[Collection entries]
- Opening Delimiter -
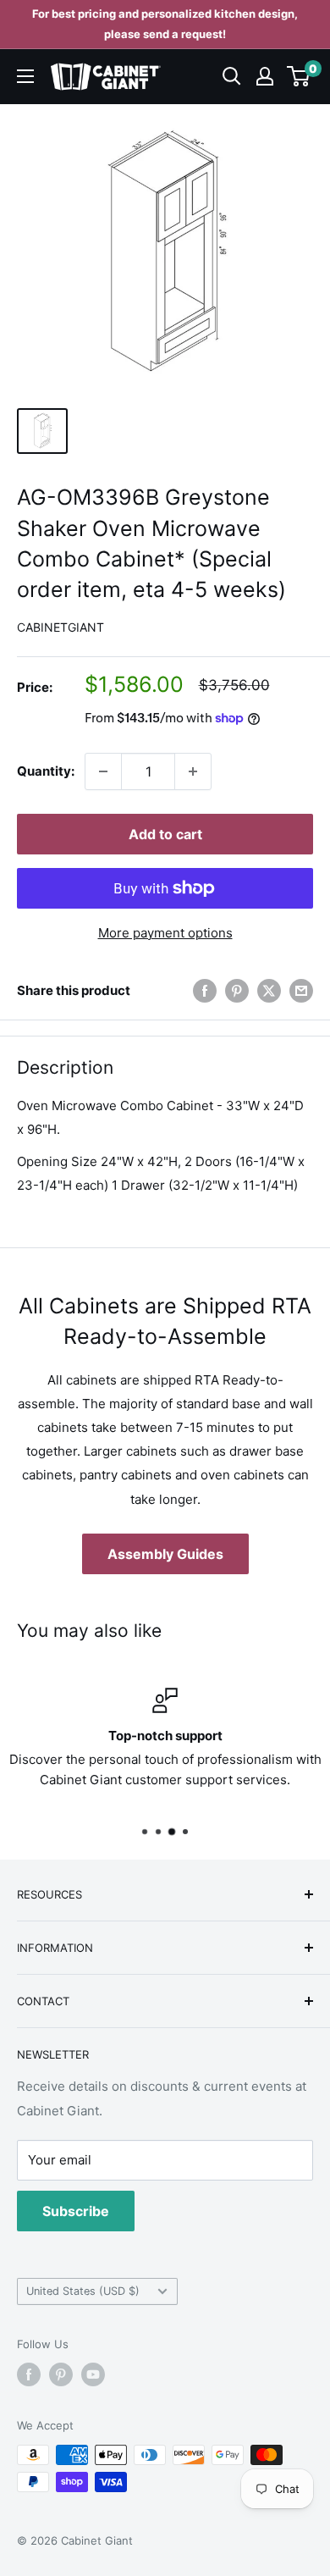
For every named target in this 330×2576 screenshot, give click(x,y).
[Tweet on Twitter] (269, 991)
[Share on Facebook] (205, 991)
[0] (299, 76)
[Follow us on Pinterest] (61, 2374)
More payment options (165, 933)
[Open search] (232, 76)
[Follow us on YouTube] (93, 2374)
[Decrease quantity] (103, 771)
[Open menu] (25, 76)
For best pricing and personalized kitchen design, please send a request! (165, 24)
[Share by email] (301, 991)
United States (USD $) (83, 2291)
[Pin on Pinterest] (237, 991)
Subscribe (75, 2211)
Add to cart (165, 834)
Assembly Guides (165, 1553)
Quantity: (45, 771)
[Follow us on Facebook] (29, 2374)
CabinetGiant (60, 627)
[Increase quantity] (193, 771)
- Closing Delimiter -
## The problem
Without including any picture, print all of the entries above exactly.

## Answer to this task
For every named target in this 330×2576 screenshot, give click(x,y).
[Tweet on Twitter] (269, 991)
[Share on Facebook] (205, 991)
[0] (299, 76)
[Follow us on Pinterest] (61, 2374)
More payment options (165, 933)
[Open search] (232, 76)
[Follow us on YouTube] (93, 2374)
[Decrease quantity] (103, 771)
[Open menu] (25, 76)
For best pricing and personalized kitchen design, please send a request! (165, 24)
[Share by email] (301, 991)
United States (USD $) (83, 2291)
[Pin on Pinterest] (237, 991)
Subscribe (75, 2211)
Add to cart (165, 834)
Assembly Guides (165, 1553)
Quantity: (45, 771)
[Follow us on Facebook] (29, 2374)
CabinetGiant (60, 627)
[Increase quantity] (193, 771)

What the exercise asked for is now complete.